In the hours since he woke up, Gaara has realized that he is thankful beyond what he should be to this boy. To Sasuke, who is both kind and indifferent.

Shifting the things in his arms, Gaara moves to stand in front of him, blocking the television screen.

“Are you going?” the younger boy asks.

Gaara nods and Sasuke, fingering the remote, is unable to help the disappointment spreading over his face. This child, Gaara thinks - he owes something to this child.

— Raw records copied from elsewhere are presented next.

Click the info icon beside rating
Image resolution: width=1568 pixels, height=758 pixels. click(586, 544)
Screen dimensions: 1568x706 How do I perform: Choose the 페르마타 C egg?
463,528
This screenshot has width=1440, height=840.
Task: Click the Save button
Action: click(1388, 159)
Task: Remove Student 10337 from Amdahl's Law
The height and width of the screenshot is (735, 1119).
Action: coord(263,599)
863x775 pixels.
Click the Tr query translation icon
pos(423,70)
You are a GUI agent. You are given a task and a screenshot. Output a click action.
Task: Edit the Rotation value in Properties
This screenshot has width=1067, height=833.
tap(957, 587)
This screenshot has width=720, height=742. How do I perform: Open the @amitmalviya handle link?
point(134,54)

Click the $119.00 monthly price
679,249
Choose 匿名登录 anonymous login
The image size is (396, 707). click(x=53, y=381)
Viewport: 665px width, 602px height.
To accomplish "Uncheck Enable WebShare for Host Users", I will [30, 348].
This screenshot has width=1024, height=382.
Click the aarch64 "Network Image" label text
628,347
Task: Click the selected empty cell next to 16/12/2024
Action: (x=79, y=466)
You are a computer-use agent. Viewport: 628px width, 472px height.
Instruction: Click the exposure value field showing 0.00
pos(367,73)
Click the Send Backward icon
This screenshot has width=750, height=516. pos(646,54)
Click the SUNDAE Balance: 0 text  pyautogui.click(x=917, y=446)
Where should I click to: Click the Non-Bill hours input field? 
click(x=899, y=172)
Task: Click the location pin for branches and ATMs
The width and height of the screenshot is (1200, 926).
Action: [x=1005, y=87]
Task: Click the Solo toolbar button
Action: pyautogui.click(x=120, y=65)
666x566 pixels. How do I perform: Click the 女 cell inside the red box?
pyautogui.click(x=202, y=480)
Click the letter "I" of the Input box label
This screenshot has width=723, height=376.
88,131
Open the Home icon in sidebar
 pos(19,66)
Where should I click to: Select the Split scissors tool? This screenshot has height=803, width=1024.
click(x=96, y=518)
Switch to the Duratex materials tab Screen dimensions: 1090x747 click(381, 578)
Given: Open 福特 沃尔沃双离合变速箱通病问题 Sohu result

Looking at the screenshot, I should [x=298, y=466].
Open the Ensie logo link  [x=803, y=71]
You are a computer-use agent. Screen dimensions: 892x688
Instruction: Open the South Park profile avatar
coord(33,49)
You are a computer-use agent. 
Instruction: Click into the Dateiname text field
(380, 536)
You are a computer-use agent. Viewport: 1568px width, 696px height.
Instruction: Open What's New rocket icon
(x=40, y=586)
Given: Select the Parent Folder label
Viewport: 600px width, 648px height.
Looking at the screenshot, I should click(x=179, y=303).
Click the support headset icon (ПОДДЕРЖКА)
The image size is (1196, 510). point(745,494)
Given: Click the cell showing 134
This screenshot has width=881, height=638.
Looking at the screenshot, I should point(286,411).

Because despite the ditches he has stumbled into over the years, always managing (miraculously) to right himself again, there is always that high afterward, that feeling of fulfillment, that things are right in the world because he is alright, and he isn’t dead yet. This is the return, Gaara realizes - the making everything right again. And he has Sasuke to thank for it this time.

All hesitance and uncertainty, Gaara stoops and touches his lips to Sasuke’s, clothing and elbows pressed lightly to his chest. His mind is buzzing then, too many sensations to properly describe: a radio playing somewhere, the fan going in Itachi’s room, and Sasuke’s body two inches from his own in most places, except for there at his lips, where they are touching.

He pulls away after a moment or two, eyes closed and remaining so. Rearranging his things in his arms, Gaara steps away, eyes miscast and finding only the ground. A shy glance upward, mumbling, without explanation:

“Thank you.”

Secretly, he knows Sasuke will understand.